# Homework

In the lectures, we discussed the Jaccard measure and how to calculate it efficiently on MapReduce.

You are invited to calculate the Jaccard measure on Spark to find similar performers in the entire dataset and answer the following questions:
1. **How many performers remain in consideration after applying all filters from the job description?**
2. **For how many pairs of performers did you manage to calculate non-zero similarity according to Jaccard? Here, all possible pairs (a, b) and (b, a) are taken into account, as well as (a, a), to check the correctness.**
3. **Find the 5 most similar artists to "Maroon 5" by Jaccard's calculated measure. As a result, write down the names of 5 artists other than "Maroon 5".**

Несколько напутственных слов:
- Use the data loaded in the <a href="#Loading-data">Loading-data</a> section.
- Users who listened to $N$ artists will contribute to the similarity of $N^2$ pairs of artists. Therefore, rare very active users will greatly slow down our algorithm. For such users, in practice, take a subset of plays, for example, 1000. We will do it easier and will only consider plays where $plays > 2$, thus leaving only the most confident user preferences.
- To make the similarities more confident, we will consider them only for those performers who were strictly listened to by more than 50 people (taking into account the previous filter by auditions).
- To debug the algorithm on a smaller amount of data, you can use the transformation <a href="https://spark.apache.org/docs/latest/api/python/pyspark.html#pyspark.RDD.sample">events.sample(False , 0.01)</a> so as not to wait long for debug runs.
- We can assume that data about performers (for example, their popularity) will fit in the memory of each machine. There just aren't that many performers in the world that won't fit.
- If a step takes a very long time, you can increase the degree of parallelism, for example,
<a href="https://spark.apache.org/docs/latest/api/python/pyspark.html#pyspark.RDD.groupByKey">groupByKey(numPartitions=100)</a> to see more granular progress execution.
- Sometimes it makes sense to save the calculated result in HDFS, so as not to recalculate it again every time it is needed.
- When working with big data, patience is required, the author's solution works for about 10 minutes.
- This problem can also be solved in Spark SQL, if you like it better.
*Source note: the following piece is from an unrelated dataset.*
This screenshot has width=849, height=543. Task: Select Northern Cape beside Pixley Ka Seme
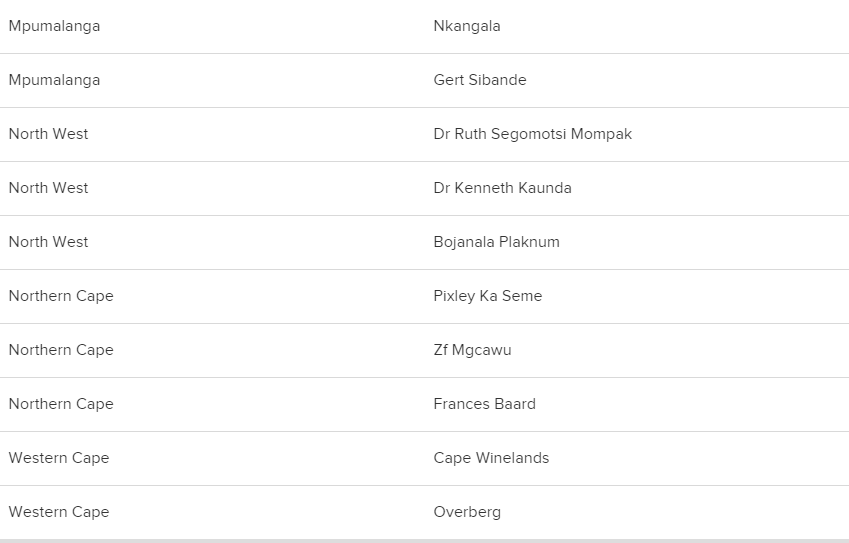click(x=61, y=296)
Save the solution to the `result.json` file. 
File content example:
```json
{
    "q1": 123,
    "q2": 456,
    "q3": [
        "artistName1",
        "artistName2",
        "artistName3",
        "artistName4",
        "artistName5"
    ]
}
```

In [1]:
! hadoop fs -copyFromLocal yandex_music /

copyFromLocal: `/yandex_music/events.csv': File exists
copyFromLocal: `/yandex_music/artists.jsonl': File exists
copyFromLocal: `/yandex_music/README.txt': File exists
copyFromLocal: `/yandex_music/untitled.txt': File exists
copyFromLocal: `/yandex_music/.ipynb_checkpoints/artists-checkpoint.jsonl': File exists
copyFromLocal: `/yandex_music/.ipynb_checkpoints/README-checkpoint.txt': File exists
copyFromLocal: `/yandex_music/.ipynb_checkpoints/untitled-checkpoint.txt': File exists


In [2]:
! hadoop fs -ls -h /yandex_music

Found 5 items
drwxr-xr-x   - jovyan supergroup          0 2023-04-09 16:02 /yandex_music/.ipynb_checkpoints
-rw-r--r--   1 jovyan supergroup        254 2023-04-08 12:14 /yandex_music/README.txt
-rw-r--r--   1 jovyan supergroup      3.7 M 2023-04-08 12:14 /yandex_music/artists.jsonl
-rw-r--r--   1 jovyan supergroup     47.6 M 2023-04-08 12:14 /yandex_music/events.csv
-rw-r--r--   1 jovyan supergroup          0 2023-04-09 16:02 /yandex_music/untitled.txt


In [3]:
import findspark
findspark.init()

In [4]:
import pyspark
sc = pyspark.SparkContext(appName='week-5')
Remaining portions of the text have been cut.